Hearst introduces shoppable Amazon SmileCodes to print publications

Amazon's SmileCodes in Seventeen magazine
Amazon’s SmileCodes in Seventeen magazine

Hearst has unveiled a deal with Amazon to place scannable SmileCodes on Cosmopolitan and Seventeen magazines, allowing readers to purchase straight from its pages.

Amazon’s SmileCodes are branded QR codes that link to sales pages and other content when scanned using the Amazon app. With the Hearst partnership, codes will be placed alongside selected items that once scanned, lead readers to the item on dedicated Cosmo and Seventeen stores on Amazon.com.

Customers can also access the online stores directly, where the publications will launch a “See, Love, Shop!” storefront that is updated monthly to correspond to the print publishing schedule.

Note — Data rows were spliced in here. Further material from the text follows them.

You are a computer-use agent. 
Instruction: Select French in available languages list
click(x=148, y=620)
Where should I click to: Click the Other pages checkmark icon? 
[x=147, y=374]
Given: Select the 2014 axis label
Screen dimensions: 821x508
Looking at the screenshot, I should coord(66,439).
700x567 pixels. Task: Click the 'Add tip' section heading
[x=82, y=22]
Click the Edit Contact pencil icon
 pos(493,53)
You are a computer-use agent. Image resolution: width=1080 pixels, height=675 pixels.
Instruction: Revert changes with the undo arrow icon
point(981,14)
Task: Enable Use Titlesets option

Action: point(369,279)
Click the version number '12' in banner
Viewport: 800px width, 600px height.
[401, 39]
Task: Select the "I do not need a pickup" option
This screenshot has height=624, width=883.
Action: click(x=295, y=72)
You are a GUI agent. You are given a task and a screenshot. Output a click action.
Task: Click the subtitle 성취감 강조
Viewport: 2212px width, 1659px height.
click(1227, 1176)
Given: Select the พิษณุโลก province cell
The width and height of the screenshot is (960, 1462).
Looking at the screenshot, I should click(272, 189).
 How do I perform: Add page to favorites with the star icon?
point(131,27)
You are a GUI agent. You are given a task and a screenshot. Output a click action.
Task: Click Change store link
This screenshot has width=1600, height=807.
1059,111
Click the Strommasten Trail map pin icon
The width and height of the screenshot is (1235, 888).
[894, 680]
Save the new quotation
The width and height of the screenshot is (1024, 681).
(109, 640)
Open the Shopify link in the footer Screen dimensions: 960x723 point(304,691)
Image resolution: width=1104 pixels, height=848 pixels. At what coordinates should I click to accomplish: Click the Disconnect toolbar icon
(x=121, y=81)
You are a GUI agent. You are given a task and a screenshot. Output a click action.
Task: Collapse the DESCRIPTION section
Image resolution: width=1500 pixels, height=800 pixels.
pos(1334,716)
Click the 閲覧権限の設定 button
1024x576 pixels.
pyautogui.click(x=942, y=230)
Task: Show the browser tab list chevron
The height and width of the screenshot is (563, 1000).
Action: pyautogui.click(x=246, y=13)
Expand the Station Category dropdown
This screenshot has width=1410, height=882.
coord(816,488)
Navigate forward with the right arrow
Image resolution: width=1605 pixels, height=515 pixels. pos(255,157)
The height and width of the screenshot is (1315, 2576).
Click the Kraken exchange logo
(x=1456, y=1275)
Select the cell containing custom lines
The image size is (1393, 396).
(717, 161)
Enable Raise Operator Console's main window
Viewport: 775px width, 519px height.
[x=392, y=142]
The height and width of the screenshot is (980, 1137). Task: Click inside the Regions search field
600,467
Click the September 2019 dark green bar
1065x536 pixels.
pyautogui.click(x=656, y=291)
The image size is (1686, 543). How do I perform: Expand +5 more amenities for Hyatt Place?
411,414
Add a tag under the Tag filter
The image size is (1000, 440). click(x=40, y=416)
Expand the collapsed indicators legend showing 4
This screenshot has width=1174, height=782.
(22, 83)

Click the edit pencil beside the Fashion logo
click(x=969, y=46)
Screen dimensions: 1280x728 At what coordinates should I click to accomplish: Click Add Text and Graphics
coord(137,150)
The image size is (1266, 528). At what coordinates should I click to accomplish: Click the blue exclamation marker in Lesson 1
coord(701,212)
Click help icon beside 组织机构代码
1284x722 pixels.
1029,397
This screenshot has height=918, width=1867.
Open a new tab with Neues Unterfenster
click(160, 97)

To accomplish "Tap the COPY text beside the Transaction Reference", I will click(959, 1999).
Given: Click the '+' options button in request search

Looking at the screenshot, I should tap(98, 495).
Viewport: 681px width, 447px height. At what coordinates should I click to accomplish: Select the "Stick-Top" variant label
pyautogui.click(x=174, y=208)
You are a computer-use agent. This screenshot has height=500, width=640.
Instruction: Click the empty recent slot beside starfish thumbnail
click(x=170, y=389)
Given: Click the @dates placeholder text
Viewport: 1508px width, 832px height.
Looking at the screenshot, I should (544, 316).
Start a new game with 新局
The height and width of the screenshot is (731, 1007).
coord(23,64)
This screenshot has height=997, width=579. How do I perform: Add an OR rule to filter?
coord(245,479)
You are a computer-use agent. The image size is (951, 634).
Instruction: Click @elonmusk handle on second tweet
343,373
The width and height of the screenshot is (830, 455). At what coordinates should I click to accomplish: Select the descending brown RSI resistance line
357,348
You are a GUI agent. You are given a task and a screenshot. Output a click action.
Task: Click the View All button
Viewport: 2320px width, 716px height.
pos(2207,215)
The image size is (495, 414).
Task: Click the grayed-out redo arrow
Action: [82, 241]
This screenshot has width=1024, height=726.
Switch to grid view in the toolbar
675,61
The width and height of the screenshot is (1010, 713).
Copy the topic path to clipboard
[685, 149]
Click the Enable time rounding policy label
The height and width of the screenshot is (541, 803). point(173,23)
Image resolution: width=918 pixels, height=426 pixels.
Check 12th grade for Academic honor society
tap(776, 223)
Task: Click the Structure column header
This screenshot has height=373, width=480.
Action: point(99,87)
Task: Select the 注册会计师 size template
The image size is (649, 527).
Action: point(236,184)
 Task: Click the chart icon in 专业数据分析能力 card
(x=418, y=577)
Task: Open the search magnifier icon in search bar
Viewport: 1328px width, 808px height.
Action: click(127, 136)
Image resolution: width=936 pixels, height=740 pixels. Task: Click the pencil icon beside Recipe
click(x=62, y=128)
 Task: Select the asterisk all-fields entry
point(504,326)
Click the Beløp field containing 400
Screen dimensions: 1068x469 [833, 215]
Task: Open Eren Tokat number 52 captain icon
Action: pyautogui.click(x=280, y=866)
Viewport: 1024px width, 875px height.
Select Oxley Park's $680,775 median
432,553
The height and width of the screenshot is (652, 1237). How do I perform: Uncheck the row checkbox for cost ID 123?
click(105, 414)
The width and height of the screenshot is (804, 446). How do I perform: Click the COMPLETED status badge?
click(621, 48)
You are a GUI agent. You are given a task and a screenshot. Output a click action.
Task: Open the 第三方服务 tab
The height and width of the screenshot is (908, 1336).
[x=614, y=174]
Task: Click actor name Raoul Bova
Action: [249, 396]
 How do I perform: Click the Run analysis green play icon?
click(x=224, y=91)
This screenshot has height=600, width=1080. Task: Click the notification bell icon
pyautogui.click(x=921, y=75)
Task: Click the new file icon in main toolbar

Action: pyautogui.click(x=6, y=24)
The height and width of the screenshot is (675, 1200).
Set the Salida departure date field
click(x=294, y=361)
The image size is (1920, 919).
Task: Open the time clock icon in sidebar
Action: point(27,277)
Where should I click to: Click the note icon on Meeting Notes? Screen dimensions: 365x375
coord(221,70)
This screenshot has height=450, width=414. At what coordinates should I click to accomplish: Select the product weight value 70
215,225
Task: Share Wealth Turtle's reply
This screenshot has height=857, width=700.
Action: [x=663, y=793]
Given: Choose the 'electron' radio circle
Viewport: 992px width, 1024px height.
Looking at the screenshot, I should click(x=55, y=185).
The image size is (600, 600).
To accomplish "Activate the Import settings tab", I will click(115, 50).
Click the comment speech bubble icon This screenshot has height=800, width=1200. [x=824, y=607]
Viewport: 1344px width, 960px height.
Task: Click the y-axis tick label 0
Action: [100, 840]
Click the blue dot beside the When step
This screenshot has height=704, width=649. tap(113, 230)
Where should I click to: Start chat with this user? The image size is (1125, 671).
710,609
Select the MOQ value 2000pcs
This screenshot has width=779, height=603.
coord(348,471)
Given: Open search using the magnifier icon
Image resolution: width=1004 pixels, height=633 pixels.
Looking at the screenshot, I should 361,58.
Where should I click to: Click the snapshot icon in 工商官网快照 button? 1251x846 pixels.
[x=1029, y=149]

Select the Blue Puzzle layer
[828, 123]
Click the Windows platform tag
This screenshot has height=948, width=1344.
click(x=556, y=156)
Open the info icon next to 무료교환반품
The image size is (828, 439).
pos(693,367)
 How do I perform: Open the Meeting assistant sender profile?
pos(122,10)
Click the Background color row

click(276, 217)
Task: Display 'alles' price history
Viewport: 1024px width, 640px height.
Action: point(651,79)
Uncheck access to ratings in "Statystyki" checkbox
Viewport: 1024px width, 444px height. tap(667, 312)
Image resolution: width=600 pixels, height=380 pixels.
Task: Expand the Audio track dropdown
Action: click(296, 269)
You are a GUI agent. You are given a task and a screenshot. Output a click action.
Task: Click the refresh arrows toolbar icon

“Amazon offers a wide selection of products, fast and free shipping options and low prices, and by teaming up we will be providing Cosmopolitan and Seventeen readers the opportunity to ‘see, love, and shop’ the products our editors showcase and they covet,” said Donna Kalajian Lagani, senior vice president and publishing director of Cosmopolitan and Seventeen. “We are using the latest technology to create a new instant and interactive experience moving our readers down the purchase funnel.”

Items are selected either by the magazines’ editorial teams or exist within ads by selected brands. They will range from categories such as beauty, fashion, wellness and books. So far partners include beauty and personal care brands like Olay, Neutrogena and Cover Girl. To further spotlight “See, Love, Shop!”, the magazines will also be posting shoppable listicles on their websites and promoting certain selections via social media.

Amazon SmileCodes has so far been running as a pilot in Europe, but the Hearst deal marks its official US debut. The online giant has vouched to promote new storefronts, which in turn will likely help promote its SmileCodes feature.